Beachsidesunset · 10/04/2022 06:52

I think your marriage is over. You don't respect him (who could?) I'd be making plans to separate. In the meantime, do the boy/girl bedroom thing. Sympathy, OP. I can hear how hard you've tried to make this work. It's okay to say 'I'm done' now.

Dollyparton3 · 10/04/2022 07:15

OP we live in a 4 bedroom house and my massively entitled, manipulative SD (21) first refused contact as a punishment to DH when she didn't get what she wanted (or when he disciplined her age 14) and now is no longer allowed in her home after a huge safety incident last year so the bedroom is not the issue here.

My DH is a self confessed lazy arse and would happily sit and not notice all the work that needs doing around him. I very blatantly point out to him sometimes that this house does not magically run itself and things need doing. And he does them. So does SS. It's frustrating but very achievable

FlowerArranger · 10/04/2022 07:39

I cannot believe some of the unsympathetic and ludicrous comments you are getting, @Sabota. It is clear from your posts that you are trying your best and have reached the end of your tether.

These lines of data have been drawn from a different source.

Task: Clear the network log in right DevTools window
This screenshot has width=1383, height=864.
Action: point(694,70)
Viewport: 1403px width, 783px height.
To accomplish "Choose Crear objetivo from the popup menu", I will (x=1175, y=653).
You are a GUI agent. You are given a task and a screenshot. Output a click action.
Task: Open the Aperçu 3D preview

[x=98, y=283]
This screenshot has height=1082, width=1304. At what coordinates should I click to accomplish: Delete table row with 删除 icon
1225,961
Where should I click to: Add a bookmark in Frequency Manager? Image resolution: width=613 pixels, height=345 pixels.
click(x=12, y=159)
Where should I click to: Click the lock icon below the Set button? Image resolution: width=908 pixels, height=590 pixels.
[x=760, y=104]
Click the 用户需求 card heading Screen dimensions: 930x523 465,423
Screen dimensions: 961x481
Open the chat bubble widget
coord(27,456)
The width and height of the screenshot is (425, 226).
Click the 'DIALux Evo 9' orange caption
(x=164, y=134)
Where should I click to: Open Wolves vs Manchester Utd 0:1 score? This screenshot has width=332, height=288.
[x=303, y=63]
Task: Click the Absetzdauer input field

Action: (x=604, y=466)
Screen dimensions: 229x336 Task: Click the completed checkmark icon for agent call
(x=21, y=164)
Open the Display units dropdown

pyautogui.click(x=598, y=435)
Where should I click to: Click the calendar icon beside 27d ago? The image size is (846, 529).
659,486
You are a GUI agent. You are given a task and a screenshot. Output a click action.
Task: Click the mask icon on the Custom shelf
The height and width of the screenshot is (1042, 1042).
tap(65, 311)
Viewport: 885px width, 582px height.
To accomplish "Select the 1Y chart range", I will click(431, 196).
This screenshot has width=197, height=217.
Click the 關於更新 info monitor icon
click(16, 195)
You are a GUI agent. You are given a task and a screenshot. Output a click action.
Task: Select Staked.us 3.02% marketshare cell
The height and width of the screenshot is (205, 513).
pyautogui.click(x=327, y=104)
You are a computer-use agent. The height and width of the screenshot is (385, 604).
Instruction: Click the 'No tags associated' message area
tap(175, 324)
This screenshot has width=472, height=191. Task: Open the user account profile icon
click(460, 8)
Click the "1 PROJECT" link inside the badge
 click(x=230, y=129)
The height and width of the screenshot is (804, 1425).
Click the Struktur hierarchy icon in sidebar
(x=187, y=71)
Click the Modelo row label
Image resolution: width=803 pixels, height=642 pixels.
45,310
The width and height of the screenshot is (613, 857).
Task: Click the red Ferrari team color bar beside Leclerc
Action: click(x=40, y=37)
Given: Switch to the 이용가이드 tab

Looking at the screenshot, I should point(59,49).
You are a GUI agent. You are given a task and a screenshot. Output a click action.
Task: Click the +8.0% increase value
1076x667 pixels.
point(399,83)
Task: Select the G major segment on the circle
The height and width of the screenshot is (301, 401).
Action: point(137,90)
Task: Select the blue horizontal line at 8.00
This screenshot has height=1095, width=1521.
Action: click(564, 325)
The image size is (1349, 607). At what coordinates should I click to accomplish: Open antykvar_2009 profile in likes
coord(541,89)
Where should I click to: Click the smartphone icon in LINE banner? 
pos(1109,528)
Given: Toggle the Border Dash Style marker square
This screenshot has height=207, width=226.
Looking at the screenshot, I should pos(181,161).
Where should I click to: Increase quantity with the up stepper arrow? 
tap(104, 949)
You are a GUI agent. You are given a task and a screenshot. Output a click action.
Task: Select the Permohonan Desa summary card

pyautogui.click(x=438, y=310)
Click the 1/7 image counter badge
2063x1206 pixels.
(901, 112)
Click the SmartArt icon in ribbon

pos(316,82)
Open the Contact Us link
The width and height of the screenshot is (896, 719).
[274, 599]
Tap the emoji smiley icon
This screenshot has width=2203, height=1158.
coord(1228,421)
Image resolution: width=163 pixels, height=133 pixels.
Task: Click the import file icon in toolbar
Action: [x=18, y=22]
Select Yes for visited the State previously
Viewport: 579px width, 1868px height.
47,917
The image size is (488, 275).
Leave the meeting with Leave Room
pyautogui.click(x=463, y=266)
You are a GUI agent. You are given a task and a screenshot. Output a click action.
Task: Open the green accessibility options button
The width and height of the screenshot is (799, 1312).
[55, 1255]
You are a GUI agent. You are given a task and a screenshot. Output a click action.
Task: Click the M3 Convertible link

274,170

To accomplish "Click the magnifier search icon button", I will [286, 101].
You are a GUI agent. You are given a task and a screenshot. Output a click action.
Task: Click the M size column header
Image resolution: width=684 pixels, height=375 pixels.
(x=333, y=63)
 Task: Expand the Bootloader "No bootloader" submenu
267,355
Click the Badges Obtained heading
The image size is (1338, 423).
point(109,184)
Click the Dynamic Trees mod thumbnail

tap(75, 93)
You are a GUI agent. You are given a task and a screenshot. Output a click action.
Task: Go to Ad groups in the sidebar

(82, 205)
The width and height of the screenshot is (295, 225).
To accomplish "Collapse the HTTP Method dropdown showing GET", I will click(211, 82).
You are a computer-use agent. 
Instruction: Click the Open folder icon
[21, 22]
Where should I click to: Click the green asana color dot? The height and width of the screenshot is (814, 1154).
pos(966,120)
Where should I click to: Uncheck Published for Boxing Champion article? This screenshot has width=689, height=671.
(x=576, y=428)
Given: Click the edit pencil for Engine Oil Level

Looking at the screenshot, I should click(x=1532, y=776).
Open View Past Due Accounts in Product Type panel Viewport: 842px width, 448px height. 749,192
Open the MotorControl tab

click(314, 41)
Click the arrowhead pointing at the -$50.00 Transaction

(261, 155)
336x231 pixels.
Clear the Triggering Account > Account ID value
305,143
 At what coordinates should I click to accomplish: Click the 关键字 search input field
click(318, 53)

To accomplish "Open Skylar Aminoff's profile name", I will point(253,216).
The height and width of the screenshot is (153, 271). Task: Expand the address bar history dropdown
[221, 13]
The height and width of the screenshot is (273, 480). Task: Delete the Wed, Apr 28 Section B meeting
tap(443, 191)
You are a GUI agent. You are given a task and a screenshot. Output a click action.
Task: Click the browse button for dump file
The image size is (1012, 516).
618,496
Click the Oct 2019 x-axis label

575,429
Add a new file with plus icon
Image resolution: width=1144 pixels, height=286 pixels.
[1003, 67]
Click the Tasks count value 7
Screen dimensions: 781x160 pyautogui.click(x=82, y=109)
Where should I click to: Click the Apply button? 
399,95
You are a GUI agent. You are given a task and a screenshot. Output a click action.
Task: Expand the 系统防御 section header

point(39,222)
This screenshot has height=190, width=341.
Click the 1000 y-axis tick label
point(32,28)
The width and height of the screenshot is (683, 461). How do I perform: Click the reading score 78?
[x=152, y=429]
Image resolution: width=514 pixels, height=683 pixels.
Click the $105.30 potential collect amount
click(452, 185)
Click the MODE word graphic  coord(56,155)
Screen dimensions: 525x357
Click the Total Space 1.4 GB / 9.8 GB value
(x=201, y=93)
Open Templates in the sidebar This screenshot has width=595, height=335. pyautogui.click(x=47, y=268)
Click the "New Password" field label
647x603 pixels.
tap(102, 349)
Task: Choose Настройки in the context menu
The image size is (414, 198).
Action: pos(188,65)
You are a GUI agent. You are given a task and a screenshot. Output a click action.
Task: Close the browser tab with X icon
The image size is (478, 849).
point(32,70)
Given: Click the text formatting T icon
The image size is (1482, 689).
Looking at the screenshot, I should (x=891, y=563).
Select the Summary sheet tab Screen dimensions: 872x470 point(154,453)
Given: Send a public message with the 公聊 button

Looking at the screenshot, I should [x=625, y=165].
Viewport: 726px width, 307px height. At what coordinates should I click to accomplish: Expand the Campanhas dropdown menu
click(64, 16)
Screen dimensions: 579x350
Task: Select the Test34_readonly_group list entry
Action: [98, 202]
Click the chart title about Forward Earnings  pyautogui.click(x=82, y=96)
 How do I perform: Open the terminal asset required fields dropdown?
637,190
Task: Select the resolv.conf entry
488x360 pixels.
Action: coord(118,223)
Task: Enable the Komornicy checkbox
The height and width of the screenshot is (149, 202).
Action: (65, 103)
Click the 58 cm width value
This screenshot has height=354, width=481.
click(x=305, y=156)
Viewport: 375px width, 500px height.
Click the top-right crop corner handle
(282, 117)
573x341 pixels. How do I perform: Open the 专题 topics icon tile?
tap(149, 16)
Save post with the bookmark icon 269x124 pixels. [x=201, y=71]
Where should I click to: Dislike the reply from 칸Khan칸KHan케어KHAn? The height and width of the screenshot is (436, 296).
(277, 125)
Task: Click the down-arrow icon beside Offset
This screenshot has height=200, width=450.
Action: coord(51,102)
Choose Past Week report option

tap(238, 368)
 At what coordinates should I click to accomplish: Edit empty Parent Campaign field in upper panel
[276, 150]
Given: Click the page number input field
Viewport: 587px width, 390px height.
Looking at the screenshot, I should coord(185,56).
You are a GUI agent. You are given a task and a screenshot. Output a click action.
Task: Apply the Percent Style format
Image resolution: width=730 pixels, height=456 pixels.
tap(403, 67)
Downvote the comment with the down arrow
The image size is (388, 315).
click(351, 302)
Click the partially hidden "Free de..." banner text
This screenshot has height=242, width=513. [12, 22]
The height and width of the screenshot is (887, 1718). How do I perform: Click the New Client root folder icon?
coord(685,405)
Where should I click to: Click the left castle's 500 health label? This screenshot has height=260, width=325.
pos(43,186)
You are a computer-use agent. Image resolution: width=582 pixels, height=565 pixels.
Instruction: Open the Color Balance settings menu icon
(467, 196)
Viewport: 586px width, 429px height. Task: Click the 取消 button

Right now you are totally stressed out because you are trying to cope in a situation which simply does not have a realistic solution. Your husband will never change and your life would be infinitely calmer if you left.

Can you instead focus your energy on extricating yourself from this chaotic life? Make a step by step list of what you need to do to leave? What is actually stopping you?

OutingHobby · 10/04/2022 07:44

Sounds like you've realised this is a DH problem. I'm sorry things have got so tough.

NWQM · 10/04/2022 07:51

I dont say this often but I haven't read all the messages - I can guess though that a fair few are criticising you. I know though that things unfold and it's great with hindsight to say that you should have provided a 3rd bedroom as I am sure you know that would have been ideal and would have done if you could. Of course the point of your thread though is that his Dad hasn't made any of this happen and your 'job' was to be welcoming not the sole provider. We have no reason to assume you didn't. The fact that your son wants his girlfriend round etc suggests he feels very welcome or at least believes she will be. Presumably he wouldn't want her in a situation that is upsetting or that he perceives to be difficult.

I just really wanted to say that I feel so sorry for you that you are feeling that you are at the end of the road.

Do you think your husband knows how it feels?

Would trying the male / female room - as you suggest - be a potential solution? Not ideal at all but neither is the situation now.

bettydelrimple · 10/04/2022 08:00

I think your marriage has run its course OP. And you are now going through the painful realisation. There's no point apportioning blame. Sending hugs.